## SOURCE PASSAGE
────────────────────

I have been comparing races to works of art recently, in the hope of finding my place in Pseuds' Corner. Today's Rye Ten Mile was not a symphony or a dance—it could only be a novel by Henry James, who lived in the town. The bewildering winding lanes were very like a Jamesian paragraph, twisting this way and that until the reader or runner is thoroughly bewildered. At university my girlfriend chose to write her dissertation on James; whether for this, or other reasons, I have sometimes struggled to read the Master; I remember once trying to make sense of some of the more elaborate passages in The Golden Bowl while drunk. Recently, when there was a vogue for novels about James or in which James played a part, three by Colm Tóibín, David Lodge and Alan Hollingshurst appeared in the same year. I thought I might mine this seam myself, with a work entitled Reading Henry James While Drunk. It has not yet appeared.
As for the race, I arrived with little time to spare, thanks to a car boot sale in Icklesham whose organisers had not thought to try to manage traffic at all. Fortunately I was not the only one in this position and the organisers delayed the start for five minutes. Nevertheless, I was still agitated, and the first three miles were hard work. I settled into a more regular style after the first drinks station, though I had no idea where the route was taking me. Bright intense sunshine alternated with bosky shade, and we ran up and down, up and down. I met a man who had run the Luxembourg marathon the week before and several runners, seeing my vest, said that they would be at the Seaford Half Marathon next Sunday.

────────────────────

## DATASET CONTENT
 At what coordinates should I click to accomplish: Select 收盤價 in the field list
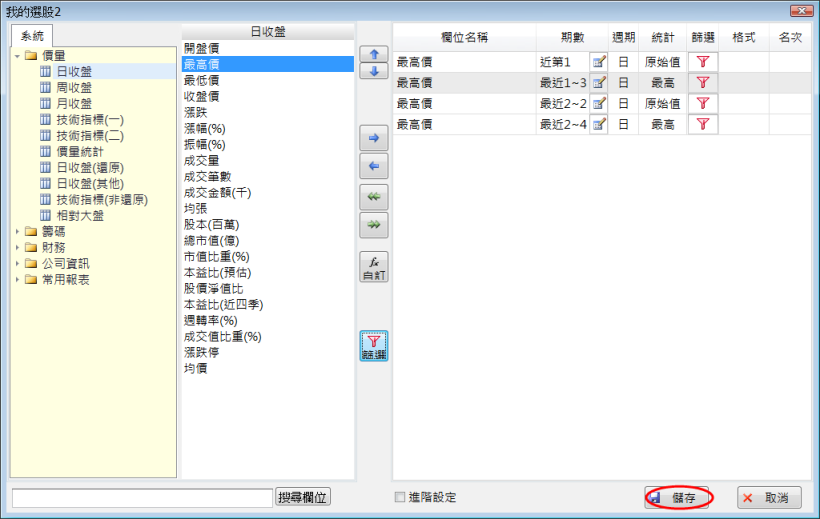(x=202, y=96)
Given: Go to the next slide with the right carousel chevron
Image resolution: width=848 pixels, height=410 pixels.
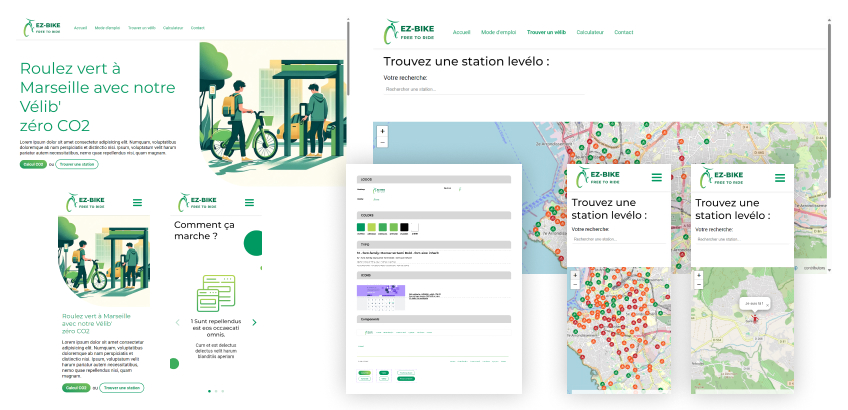Looking at the screenshot, I should [x=254, y=322].
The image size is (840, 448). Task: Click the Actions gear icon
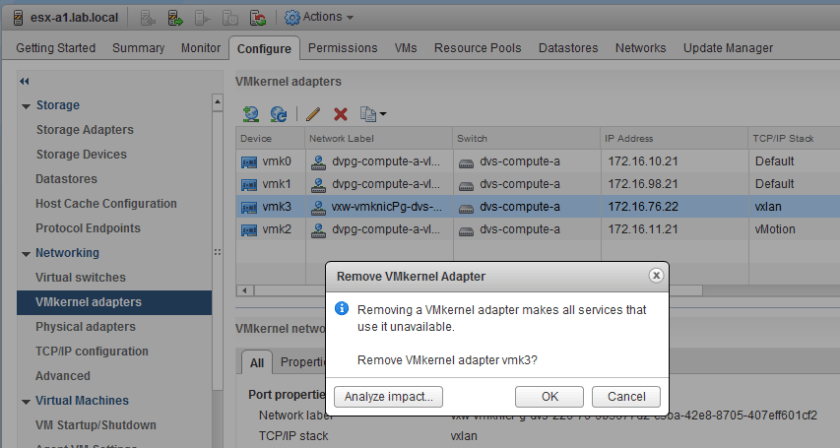[292, 17]
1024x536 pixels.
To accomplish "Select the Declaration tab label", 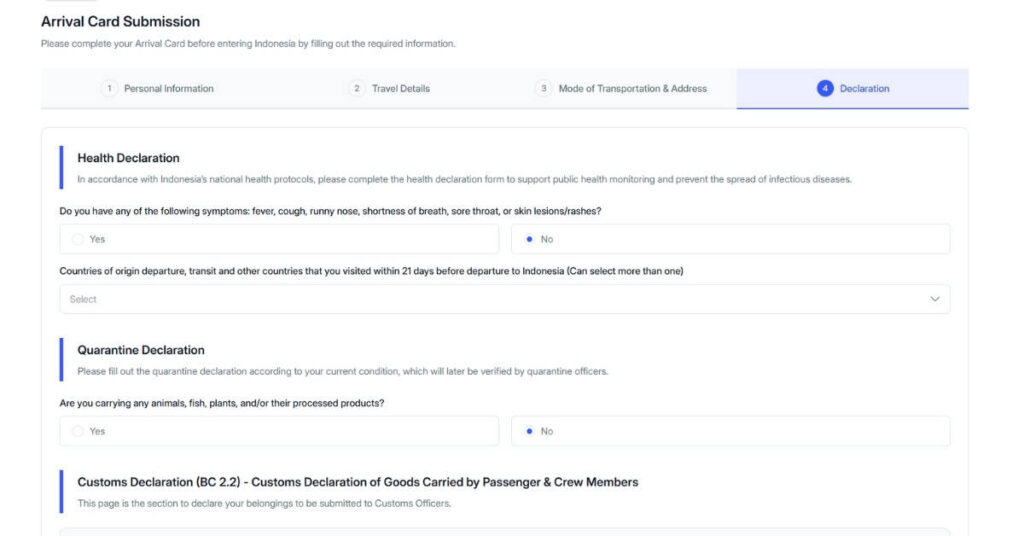I will click(x=864, y=89).
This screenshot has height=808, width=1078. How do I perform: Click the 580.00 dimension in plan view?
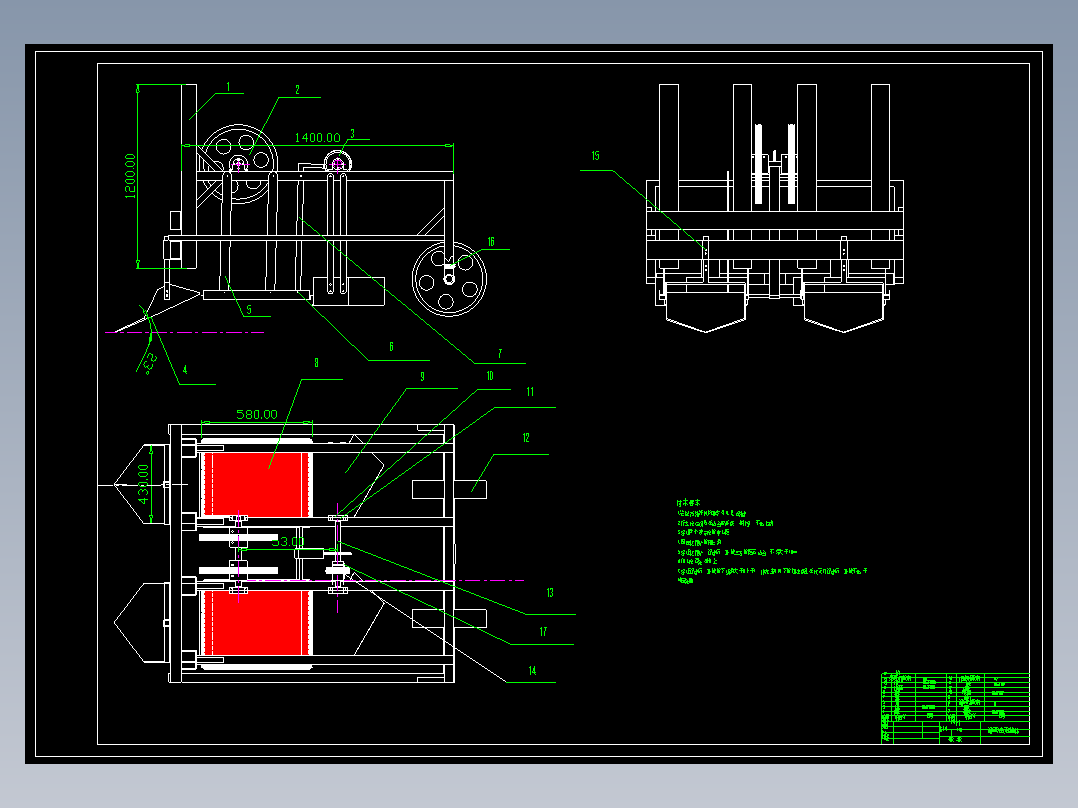click(x=257, y=414)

────────────────────

## EXERCISE TASKS
• a. Answer these questions from the Rye Ten Mile account:
(i) Which novelist does the writer say the race resembled?
(ii) In which place was the car boot sale that held up the writer?
(iii) Where had one runner run a marathon the week before?
• b. Copy the Rye Ten Mile account verbatim, from "As for the race, I" up to and including "Marathon next Sunday.".
• c. Write what comes next in the Rye Ten Mile account, picking up after its final sentence.

## RESULTS FOR EACH TASK
• a.
(i) Henry James
(ii) Icklesham
(iii) Luxembourg

• b.
As for the race, I arrived with little time to spare, thanks to a car boot sale in Icklesham whose organisers had not thought to try to manage traffic at all. Fortunately I was not the only one in this position and the organisers delayed the start for five minutes. Nevertheless, I was still agitated, and the first three miles were hard work. I settled into a more regular style after the first drinks station, though I had no idea where the route was taking me. Bright intense sunshine alternated with bosky shade, and we ran up and down, up and down. I met a man who had run the Luxembourg marathon the week before and several runners, seeing my vest, said that they would be at the Seaford Half Marathon next Sunday.

• c.
This part of the world, the Kent-Sussex border, is very pretty and I would love to live in one of the isolated houses we passed, in the middle of the woods. One sign bade us beware of wild boar, and I wonder if I might see a sow and her striped babies somewhere in the shade, or an old boar. The only old boar, I'm afraid, was me. I have long been confused by the way that the wild boar, Sus scrofa, was always referred to in my childhood reading of Asterix in French as un sanglier when, in France, it is usually un marcassin. It seems, according to Alan Davidson's Oxford Companion to Food, that the marcassin is the younger animal, which makes better eating.
As for the race, I finished in 1:43 32 by the gun, 1:43:25, according to the chip.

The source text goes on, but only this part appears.